EXERCISE PROMPT –
Copy the data below. Keep every line exactly as it is.

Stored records
%%

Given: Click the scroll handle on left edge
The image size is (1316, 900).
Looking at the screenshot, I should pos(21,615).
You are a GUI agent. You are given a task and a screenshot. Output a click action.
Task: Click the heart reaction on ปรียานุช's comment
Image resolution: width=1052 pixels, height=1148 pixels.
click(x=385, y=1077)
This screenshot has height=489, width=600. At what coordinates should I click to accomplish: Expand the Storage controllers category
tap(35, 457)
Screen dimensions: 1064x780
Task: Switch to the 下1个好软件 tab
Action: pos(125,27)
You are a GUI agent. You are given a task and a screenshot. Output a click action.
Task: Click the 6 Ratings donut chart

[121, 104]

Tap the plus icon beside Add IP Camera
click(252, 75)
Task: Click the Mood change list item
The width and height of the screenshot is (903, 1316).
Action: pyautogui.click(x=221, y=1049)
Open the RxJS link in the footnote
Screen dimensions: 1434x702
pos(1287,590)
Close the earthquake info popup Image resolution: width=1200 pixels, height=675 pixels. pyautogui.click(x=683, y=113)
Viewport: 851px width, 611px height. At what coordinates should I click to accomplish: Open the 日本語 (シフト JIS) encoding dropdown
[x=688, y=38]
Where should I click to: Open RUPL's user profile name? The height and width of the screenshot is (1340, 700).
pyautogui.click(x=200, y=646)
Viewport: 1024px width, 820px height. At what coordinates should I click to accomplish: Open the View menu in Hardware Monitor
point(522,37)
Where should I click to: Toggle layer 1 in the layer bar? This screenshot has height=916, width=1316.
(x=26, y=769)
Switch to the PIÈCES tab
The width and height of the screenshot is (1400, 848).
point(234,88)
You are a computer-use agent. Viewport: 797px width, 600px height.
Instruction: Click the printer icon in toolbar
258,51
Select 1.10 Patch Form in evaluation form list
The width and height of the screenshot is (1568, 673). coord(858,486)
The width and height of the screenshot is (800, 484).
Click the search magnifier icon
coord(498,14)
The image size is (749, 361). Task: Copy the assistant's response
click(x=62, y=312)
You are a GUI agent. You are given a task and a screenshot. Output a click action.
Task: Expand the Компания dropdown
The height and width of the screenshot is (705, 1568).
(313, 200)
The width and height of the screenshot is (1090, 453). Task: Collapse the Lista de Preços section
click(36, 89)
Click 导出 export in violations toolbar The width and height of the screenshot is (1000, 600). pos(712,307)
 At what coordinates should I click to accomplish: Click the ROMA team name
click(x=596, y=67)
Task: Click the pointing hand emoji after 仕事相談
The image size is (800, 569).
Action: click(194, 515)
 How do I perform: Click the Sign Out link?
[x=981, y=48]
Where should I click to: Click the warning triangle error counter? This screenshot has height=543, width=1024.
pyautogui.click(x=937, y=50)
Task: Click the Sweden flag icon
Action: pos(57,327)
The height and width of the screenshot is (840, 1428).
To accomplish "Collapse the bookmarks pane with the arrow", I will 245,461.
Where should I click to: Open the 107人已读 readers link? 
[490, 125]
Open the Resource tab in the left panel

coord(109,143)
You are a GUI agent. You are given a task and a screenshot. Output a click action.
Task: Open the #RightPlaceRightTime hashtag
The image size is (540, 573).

%%

EXERCISE RESPONSE –
Given: Click the scroll handle on left edge
The image size is (1316, 900).
Looking at the screenshot, I should pos(21,615).
You are a GUI agent. You are given a task and a screenshot. Output a click action.
Task: Click the heart reaction on ปรียานุช's comment
Image resolution: width=1052 pixels, height=1148 pixels.
click(x=385, y=1077)
This screenshot has height=489, width=600. At what coordinates should I click to accomplish: Expand the Storage controllers category
tap(35, 457)
Screen dimensions: 1064x780
Task: Switch to the 下1个好软件 tab
Action: pos(125,27)
You are a GUI agent. You are given a task and a screenshot. Output a click action.
Task: Click the 6 Ratings donut chart

[121, 104]

Tap the plus icon beside Add IP Camera
click(252, 75)
Task: Click the Mood change list item
The width and height of the screenshot is (903, 1316).
Action: pyautogui.click(x=221, y=1049)
Open the RxJS link in the footnote
Screen dimensions: 1434x702
pos(1287,590)
Close the earthquake info popup Image resolution: width=1200 pixels, height=675 pixels. pyautogui.click(x=683, y=113)
Viewport: 851px width, 611px height. At what coordinates should I click to accomplish: Open the 日本語 (シフト JIS) encoding dropdown
[x=688, y=38]
Where should I click to: Open RUPL's user profile name? The height and width of the screenshot is (1340, 700).
pyautogui.click(x=200, y=646)
Viewport: 1024px width, 820px height. At what coordinates should I click to accomplish: Open the View menu in Hardware Monitor
point(522,37)
Where should I click to: Toggle layer 1 in the layer bar? This screenshot has height=916, width=1316.
(x=26, y=769)
Switch to the PIÈCES tab
The width and height of the screenshot is (1400, 848).
point(234,88)
You are a computer-use agent. Viewport: 797px width, 600px height.
Instruction: Click the printer icon in toolbar
258,51
Select 1.10 Patch Form in evaluation form list
The width and height of the screenshot is (1568, 673). coord(858,486)
The width and height of the screenshot is (800, 484).
Click the search magnifier icon
coord(498,14)
The image size is (749, 361). Task: Copy the assistant's response
click(x=62, y=312)
You are a GUI agent. You are given a task and a screenshot. Output a click action.
Task: Expand the Компания dropdown
The height and width of the screenshot is (705, 1568).
(313, 200)
The width and height of the screenshot is (1090, 453). Task: Collapse the Lista de Preços section
click(36, 89)
Click 导出 export in violations toolbar The width and height of the screenshot is (1000, 600). pos(712,307)
 At what coordinates should I click to accomplish: Click the ROMA team name
click(x=596, y=67)
Task: Click the pointing hand emoji after 仕事相談
The image size is (800, 569).
Action: click(194, 515)
 How do I perform: Click the Sign Out link?
[x=981, y=48]
Where should I click to: Click the warning triangle error counter? This screenshot has height=543, width=1024.
pyautogui.click(x=937, y=50)
Task: Click the Sweden flag icon
Action: pos(57,327)
The height and width of the screenshot is (840, 1428).
To accomplish "Collapse the bookmarks pane with the arrow", I will 245,461.
Where should I click to: Open the 107人已读 readers link? 
[490, 125]
Open the Resource tab in the left panel

coord(109,143)
You are a GUI agent. You are given a task and a screenshot. Output a click action.
Task: Open the #RightPlaceRightTime hashtag
The image size is (540, 573).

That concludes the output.